Consider tossing four coins. The resulting sequence of heads and tails would be one of 16 possibilities. The amount of information is proportional to the base 2 logarithm of the number of possibilities, or 4 bits. That can be more easily determined by counting the number of coins, but in the more general case the mathematical form is more useful.
Imagine taking these four coins and grinding them perfectly smooth on both sides so that the two sides are indistinguishable. In this case, tossing the four coins leads to zero information since all possible outcomes are equivalent and there can be only one result. This illustrates how physical complexity is necessary to store or convey information. Smooth coins do not convey abstract information. There must be at least enough physical complexity so that the two sides of each coin are distinguishable in order to represent classic heads/tails information. Of course some information is still present in the particular shape of the coins. Simple functionality can be present, such as serving as a slug in a vending machine.

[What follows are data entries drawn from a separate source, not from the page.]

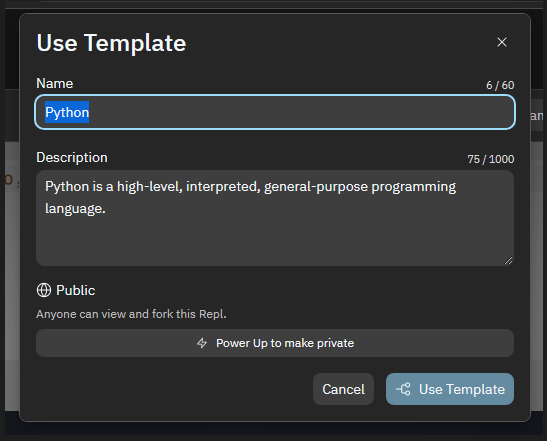Click the Public visibility label
Viewport: 547px width, 441px height.
tap(76, 290)
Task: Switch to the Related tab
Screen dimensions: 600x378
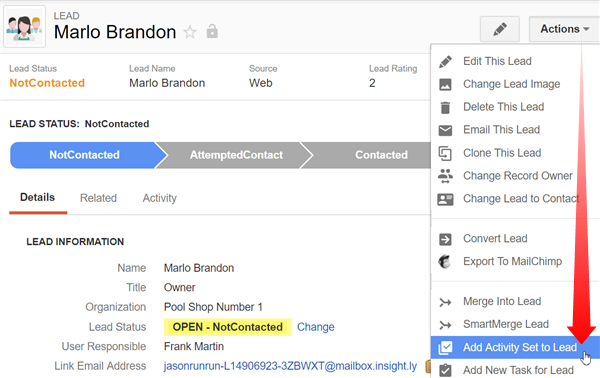Action: [x=98, y=198]
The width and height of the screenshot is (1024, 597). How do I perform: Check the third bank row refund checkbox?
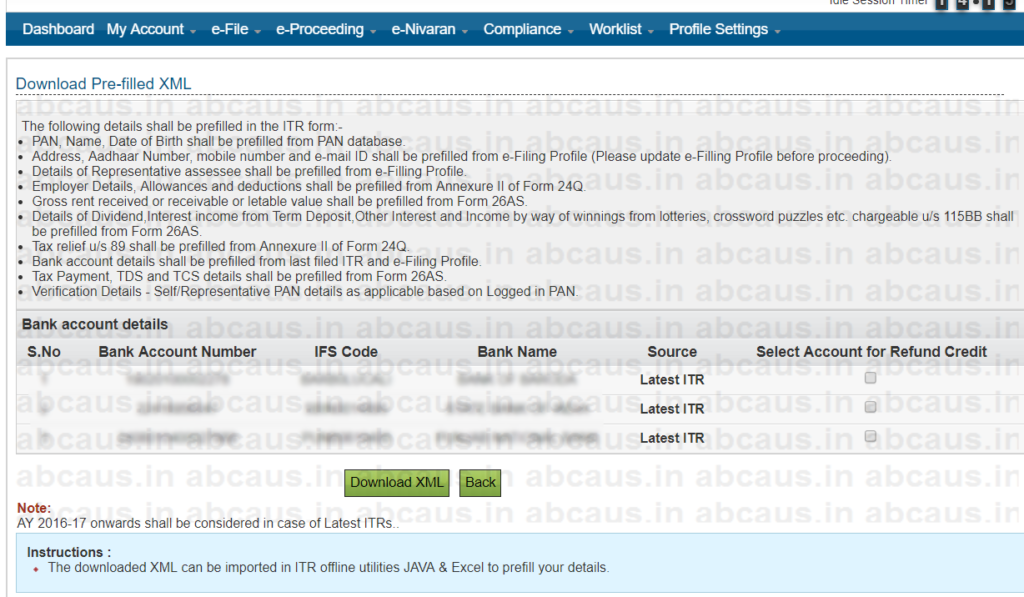coord(870,436)
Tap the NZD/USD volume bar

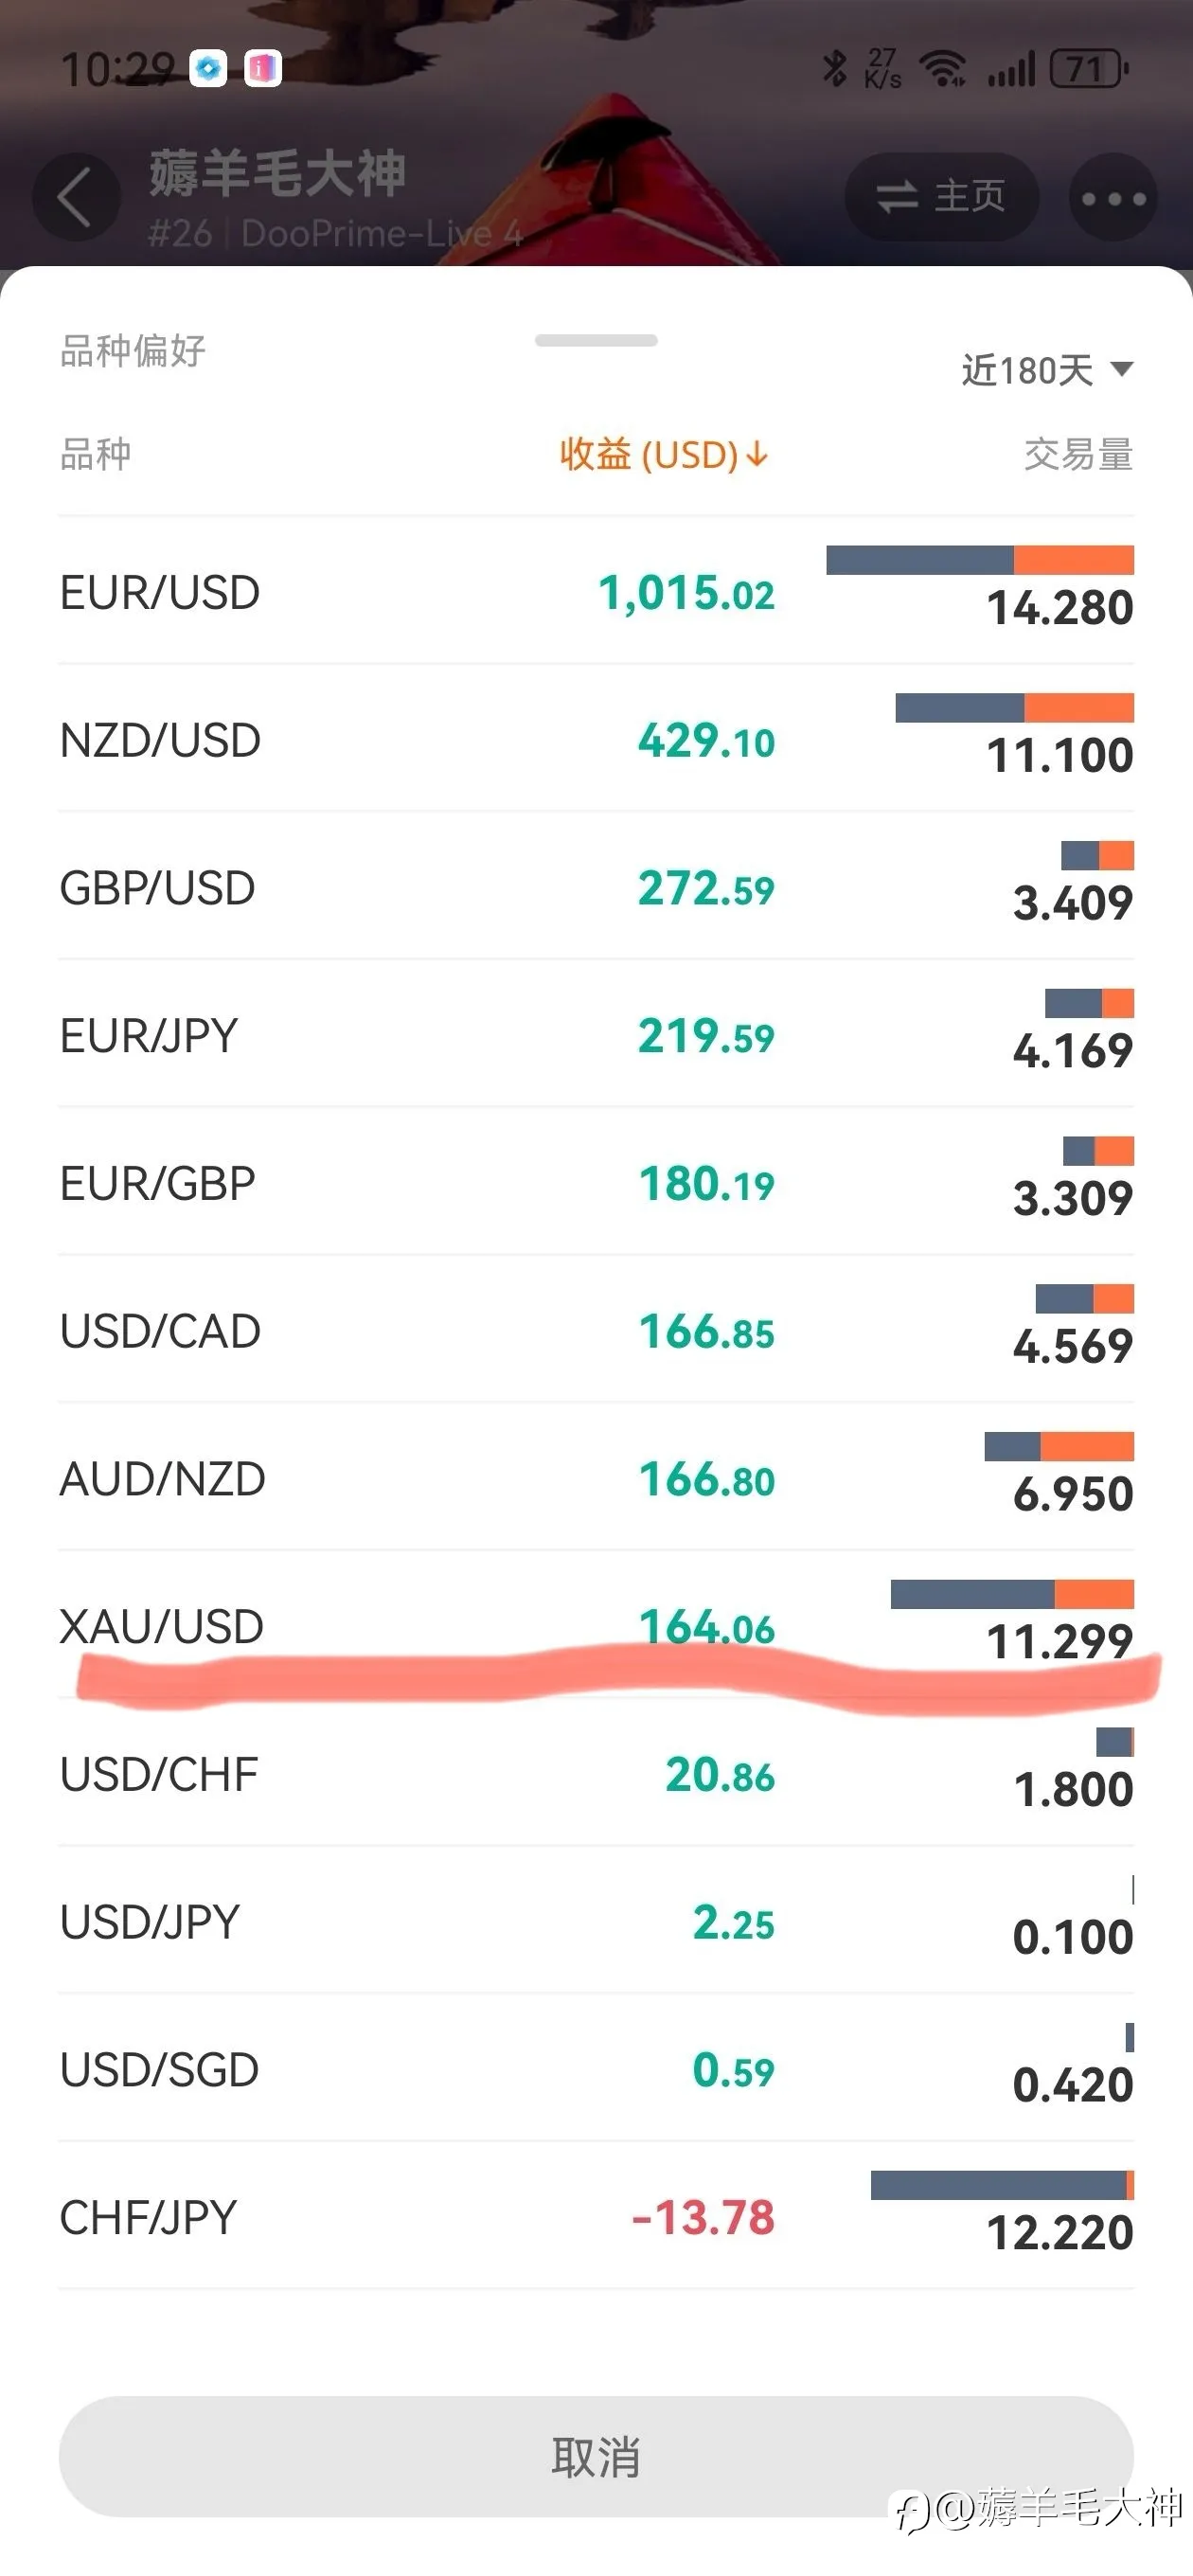point(1015,708)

Next, consider modifying the smooth coins in any manner so that the two sides are distinguishable. The assignment of “heads” or “tails”, or if one prefers “0” or “1”, is a process of abstraction. The label “heads” has no necessary relationship to the physical feature that distinguishes that side of the coin. The ability to make such an abstract assignment is a unique characteristic of intelligence. For this reason, information characterized by abstraction is a good indicator of an intelligent source. On the other hand, the presence of complexity, per se, need not require any intelligent agent.
Finally, we consider another case whereby the two sides of the coins are distinguished by its chemical properties rather than by any other feature. For example, one side could be copper and the other side gold. Tossing these coins on an oxidizing surface would result in a pattern of chemical reactivity that conveys complexity. No abstraction is involved but there is chemical functionality. Technically, the amount of information is the same in both cases, but in one case there is abstraction, an indicator of intelligence, while in the other there is chemical functionality, but no evidence of intelligence.

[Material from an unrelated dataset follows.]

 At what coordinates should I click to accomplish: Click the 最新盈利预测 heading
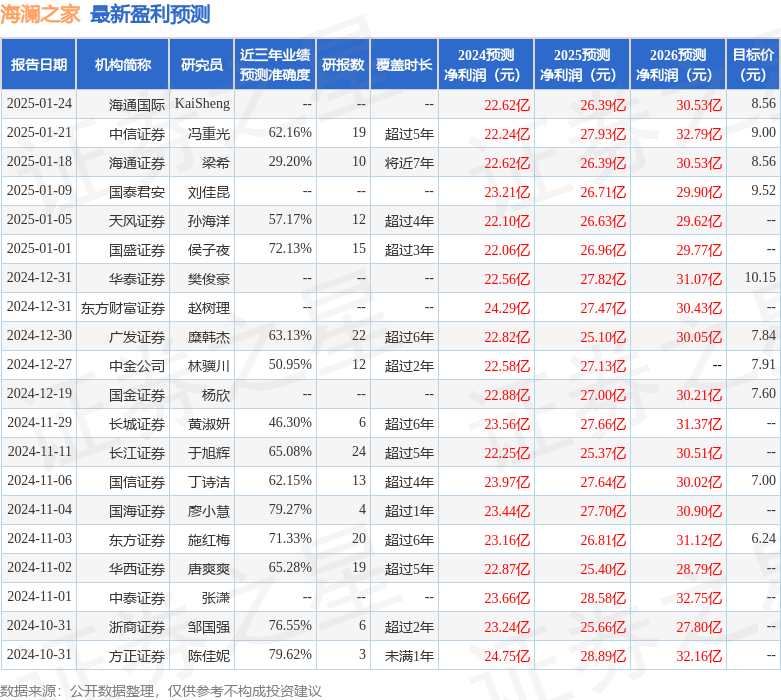point(150,14)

Four coins are too simple a system to meet the complexity requirement of CSI but the principle scales up. Abstraction at any degree of simplicity or complexity indicates an intelligent source. Functionality alone, with no abstraction, may or may not involve an intelligent source at any degree of complexity.
In summary, information is inherently associated with physical complexity. That complexity can be associated with significance as assigned by an intelligent agent through a process of abstract reasoning. Alternatively, that complexity can be associated with a type of functionality that depends on the chemical and physical properties of the system. It can also be a mixture of abstraction and physical properties. The unique indicator of an intelligent source of information is abstraction. For DNA, no such abstraction is evident. This does not mean that an intelligent agent is not involved, it just means that the existence of DNA information does not require its source to be an intelligent agent.